This post is mainly for my parents, who arrive next weekend and need to be forewarned.... and also for me, so in the months/years to come when I wonder how we made it through this season, I'll remember a few telling details :)
So here goes, the state of the home address, when momma just isn't feeling that good!
1. We are constantly out of silverware. I simply cannot explain this, other than to conclude that when I am not spending my days on the couch I must wash a lot of silverware. I cannot tell you how many times over the past weeks I have heard "but there are no more spoons".
2. I have not yet put away the clothes I unpacked from our road trip (we got home ten days ago). I did put the kids clothes in a big laundry bucket, and Julianna put them away (sweet little girl, she is doing a lion's share of work these days). But my clothes, well I've moved them from a pile on the bed, to the floor, to the bedside table (they didn't all fit), back to the floor again. Since I rarely change out of my pajamas this particular arrangement is working out just fine.
3. The menu planning/weekly home calendar that I print and usually use to organize our entire week is hanging (right where it should be) on the side of the fridge. It hasn't been updated in weeks.
4. I realized last week, for the first time since moving here, that exactly zero restaurants deliver to our home. This has never bothered me before. It is currently the source of much consternation. If only one teeny tiny little restaurant would bring me something, anything to feed the troops.... ahh!!! I can only dream.
5. The oven door pull is dusty. I don't cook. My house helper has started cooking three meals a week, but she's never seen (nor used) an oven (welcome to Asia.... stir-fry heaven). Matt, well, he has proven again and again that he really is Superman. But he's running the busiest work weeks of his year, and trying to support our family as best he can, so his oven usage (usually rare) is non-existent. One day I will bake again.
6. I am constantly with my Kindle. I am rarely off the couch for more than about fifteen minutes at a time. When the kids are up and about I do my best to win the "present yet simultaneously absent parent of the year" award. When the kids are sleeping and I feel good enough, I read.
7. Laundry is everywhere. Some dirty, some clean. It's a good day that I manage to put an entire load of laundry through it's paces...... first washer, hang on the line, bring inside, fold, put away. [Our weather is way too hot and sunny to use the dryer much at all - though I do resort to it some - but if I use the dryer I have to open the windows to vent, and if I open the windows then I turn off the air con, and if I turn off the air con it's really hot inside, so the best option is just hang it outside :)] So laundry, in it's various states (waiting for the washer, wet in the bucket needing to be hung, on the line outside, piled on the sofa but not folded, folded but not put away)..... it's taking over our home!

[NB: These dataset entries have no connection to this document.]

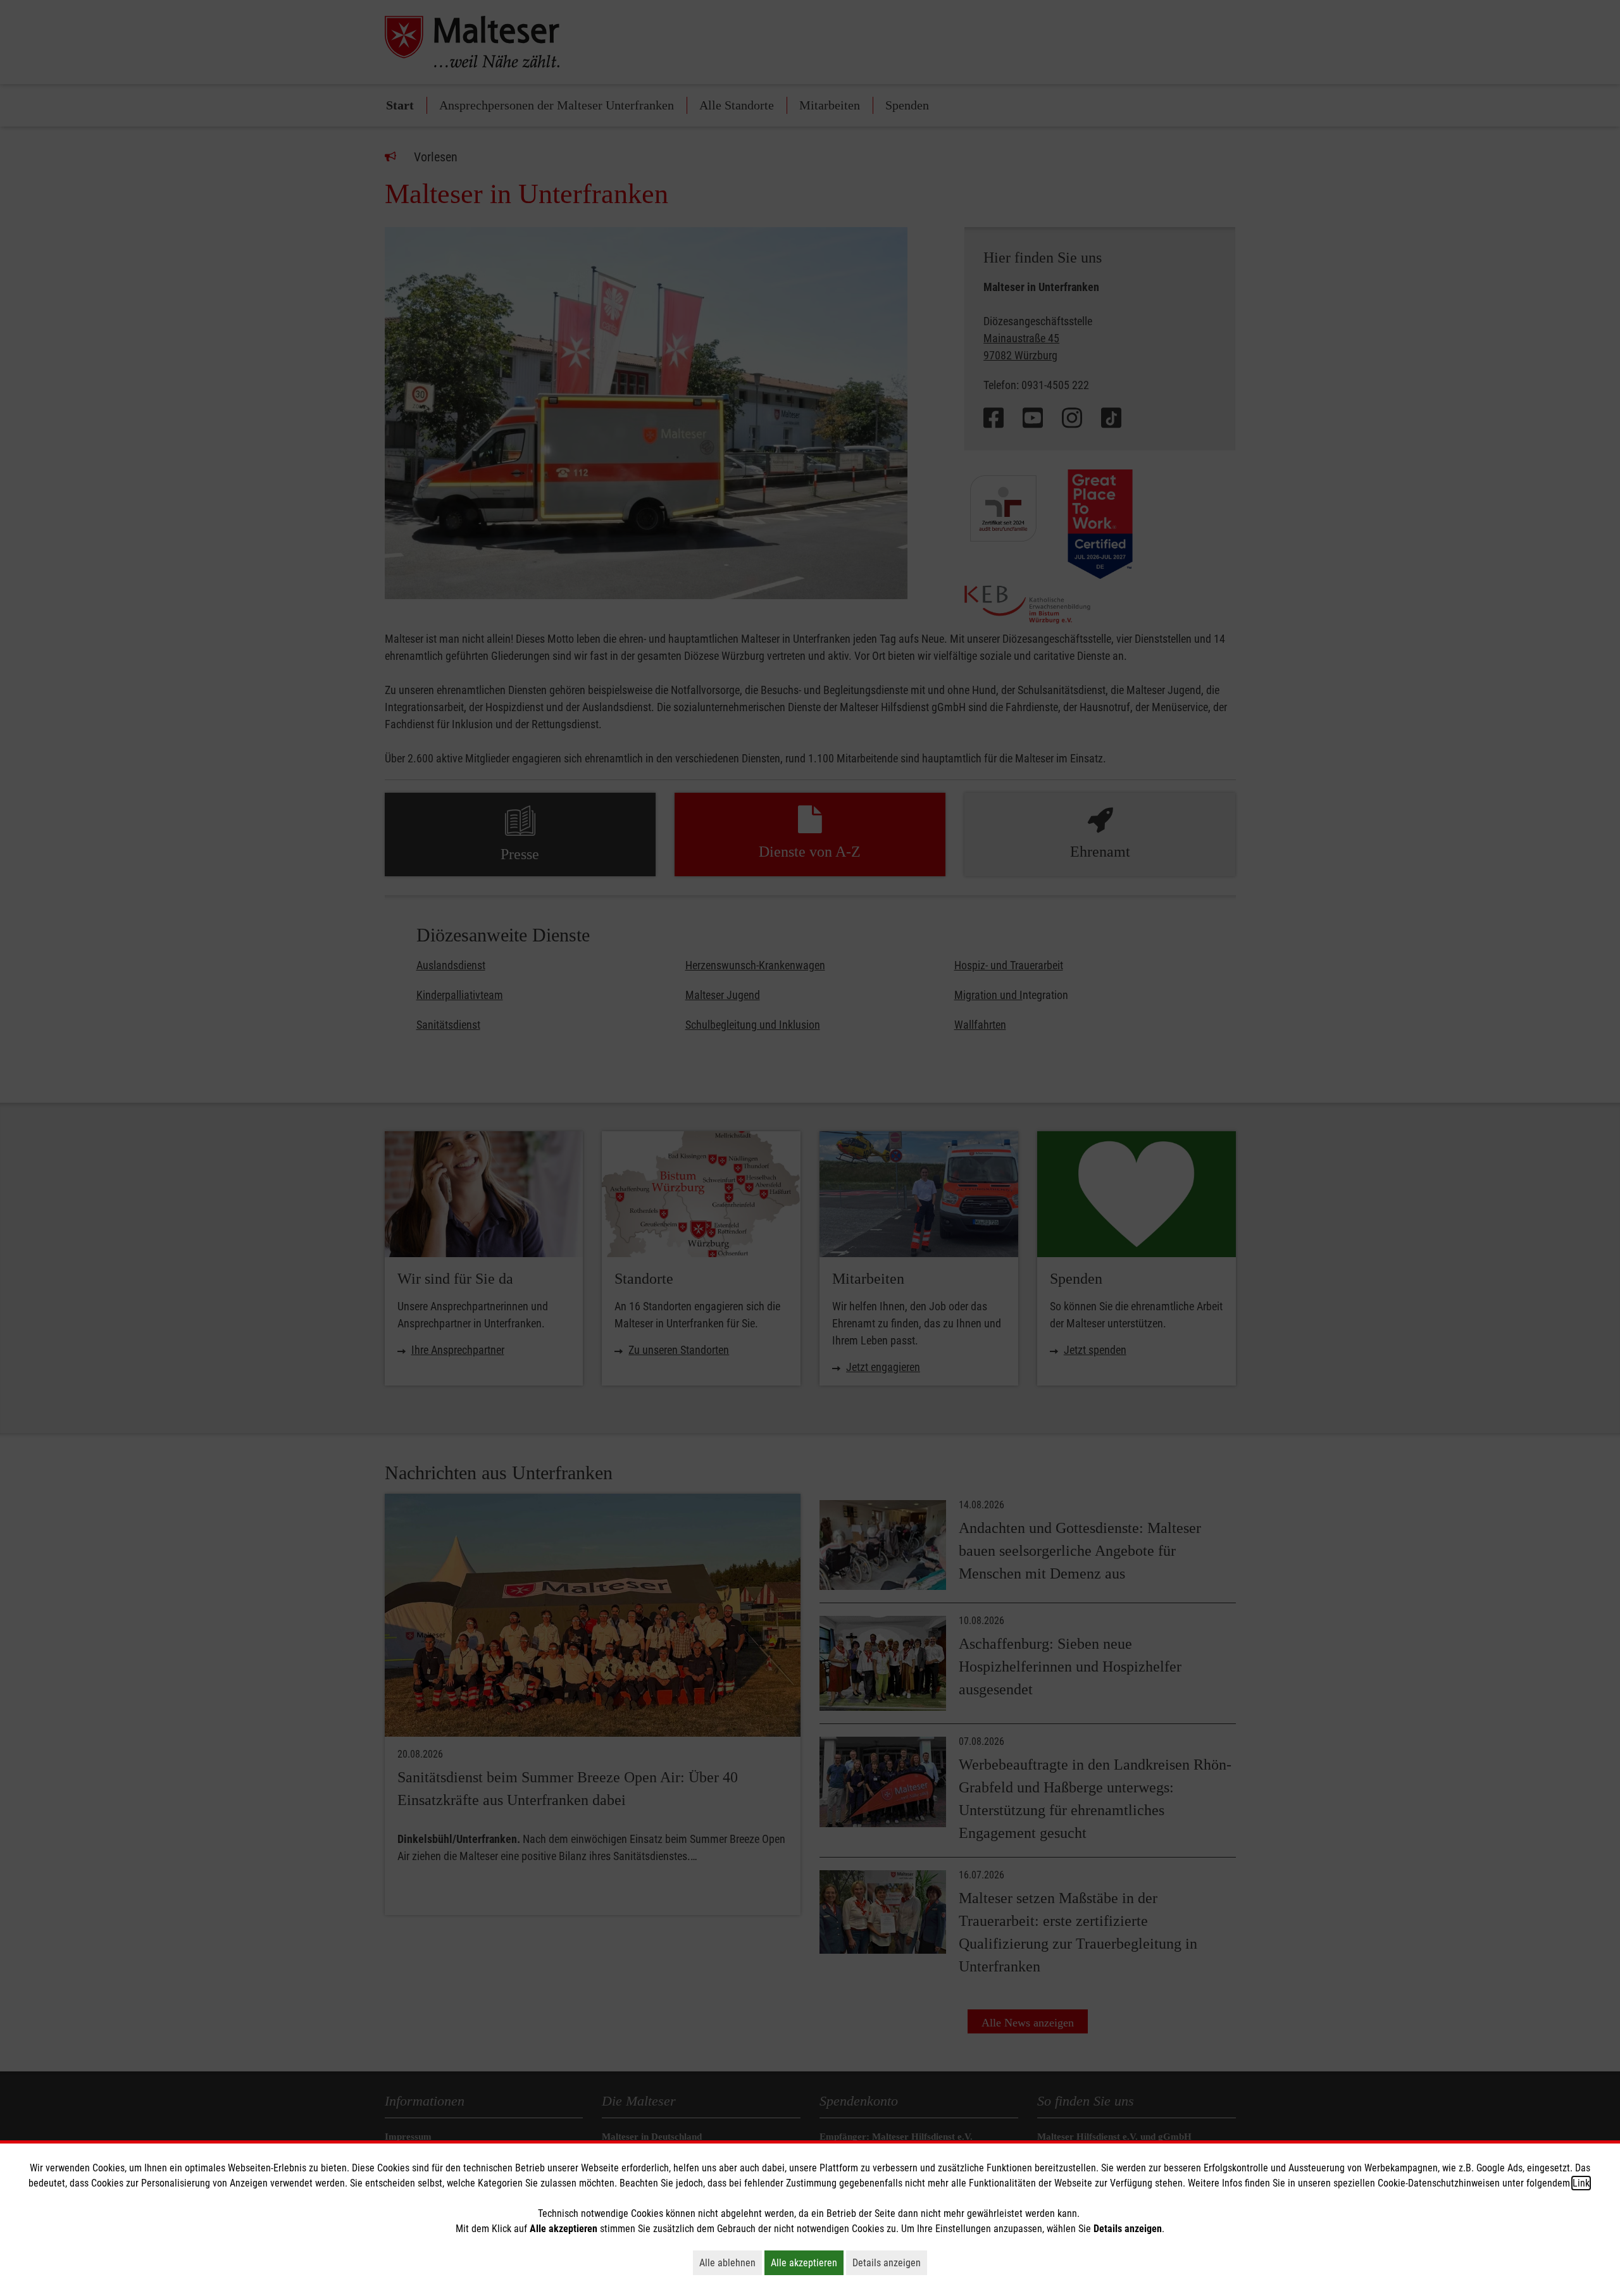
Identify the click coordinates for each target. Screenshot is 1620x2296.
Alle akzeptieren (807, 2262)
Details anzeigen (889, 2262)
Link (1581, 2183)
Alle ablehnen (730, 2262)
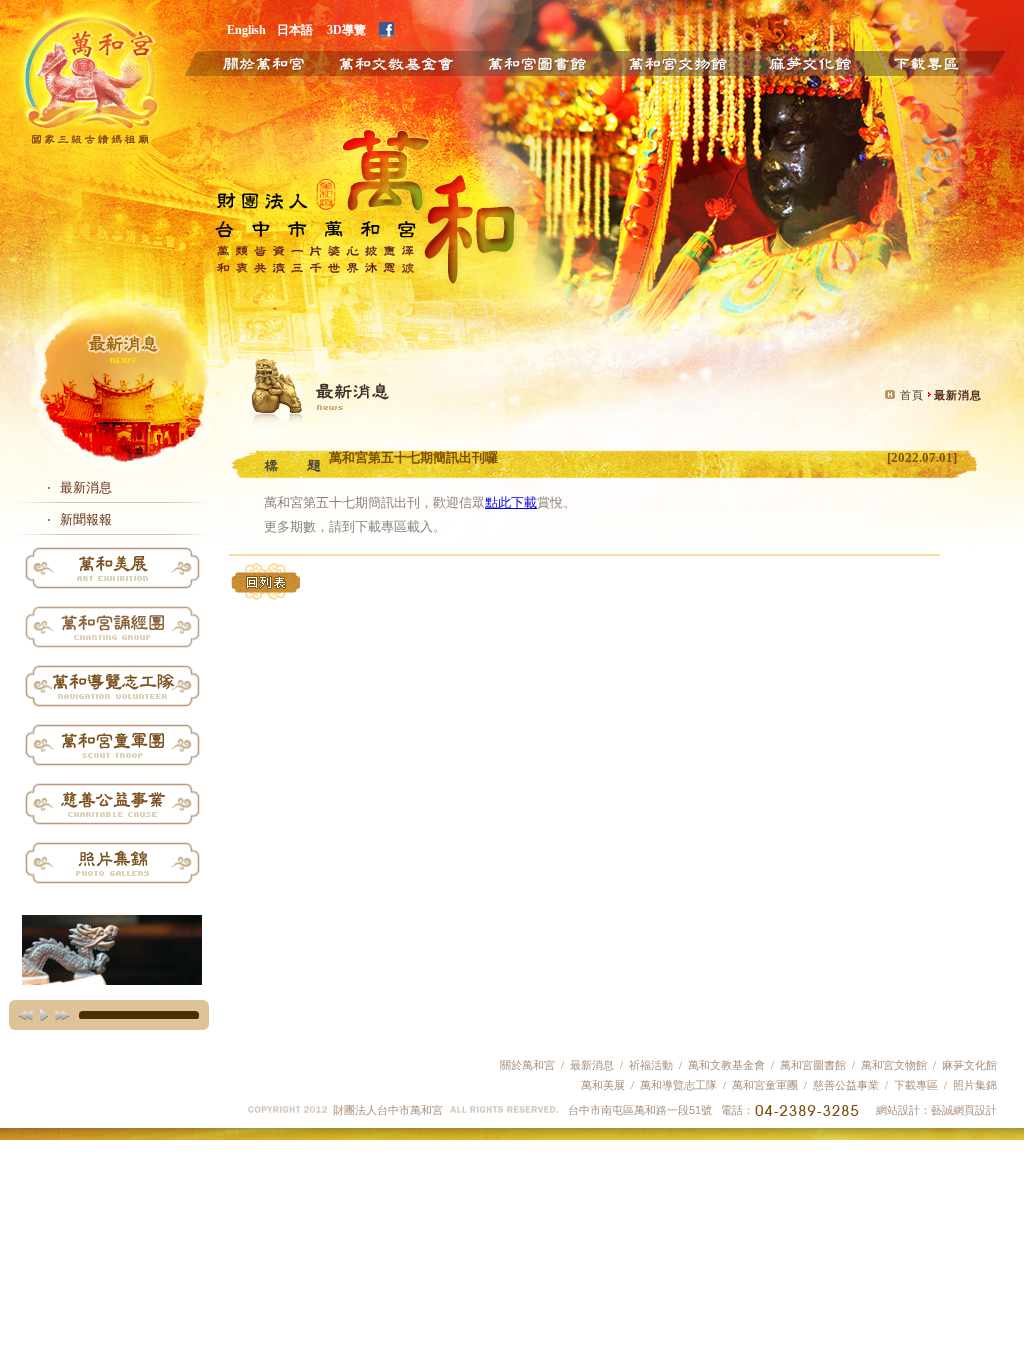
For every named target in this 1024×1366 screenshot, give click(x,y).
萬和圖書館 (538, 62)
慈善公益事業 (844, 1085)
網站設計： (903, 1110)
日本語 (295, 29)
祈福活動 (651, 1065)
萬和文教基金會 (395, 62)
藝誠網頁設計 (964, 1110)
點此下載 (511, 502)
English (246, 29)
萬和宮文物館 (894, 1065)
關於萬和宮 (249, 62)
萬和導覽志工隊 (678, 1085)
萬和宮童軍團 (765, 1085)
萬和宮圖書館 (813, 1065)
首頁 (912, 395)
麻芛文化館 (809, 62)
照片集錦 (975, 1085)
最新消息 (86, 487)
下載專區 (942, 62)
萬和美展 (603, 1085)
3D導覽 (346, 29)
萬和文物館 (677, 62)
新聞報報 (86, 519)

8. MY KIDS. Oh, sweet littles. They are hanging in there, really, they are. But it's a tough stretch for them too. I know they miss 'the old me' and I miss them too. I mean, we're all still here, but it's a different kind of 'here' and it's not nearly as fun. So I can't wait to get back down on the floor and really play, to serve them lunch, to read piles of books in one sitting, to go for walks and enjoy little outings, to color and craft and do puzzles and all that. Soon, little ones, soon.
So, Mom and Dad, welcome to our new reality. Hopefully passing soon. But we'll be REAL glad for you to be here!
and in light of all that - and the fact that Matt leaves crack of dawn tomorrow for a six day trip..... we're moving! Yep, me and the kids, moving in to town to be near friends, people who can help, and restaurants that bring food! We'll be back Tuesday afternoon (if I feel good enough to move the family) or we'll wait til Matt gets in late Tuesday and then move back out here on Wednesday.
Packing our swimsuits since the pool is literally at the bottom of the building we'll be living in, and surely I can drag myself that far - right? Plus, I've had two pretty good days in a row, so maybe the worst is behind me??!!??
5 comments:
We can't wait to get there! Our presence will add to the noise/activity level but Granddaddy and I will gladly wash silverware and do laundry with big grins on our faces! Dad's getting plenty of practice here so maybe he can do the cleaning and I can do the playing? We love you - hoping you're feeling better every day.
I love your sense of humor! And I love your sweet family. Hope the temporary move is successful and you then have a great time with your parents!!!!
Oh Laura, I can SOOO relate to this! I get so very sick too, just like you described, and this last time was in China, and it about killed us all. But just as quickly as it started, and with the fervor that it took over everything, it lifted and life started to pulse again. My kids were finally put in clothes that matched and fed a real vegetable, and nobody suffered any long term damage. Quite the contrary:) Hang in there!!! Praying for you.
I'm sure praying the worst is over. Love,Jan
wow! glad the kids have each other to play with.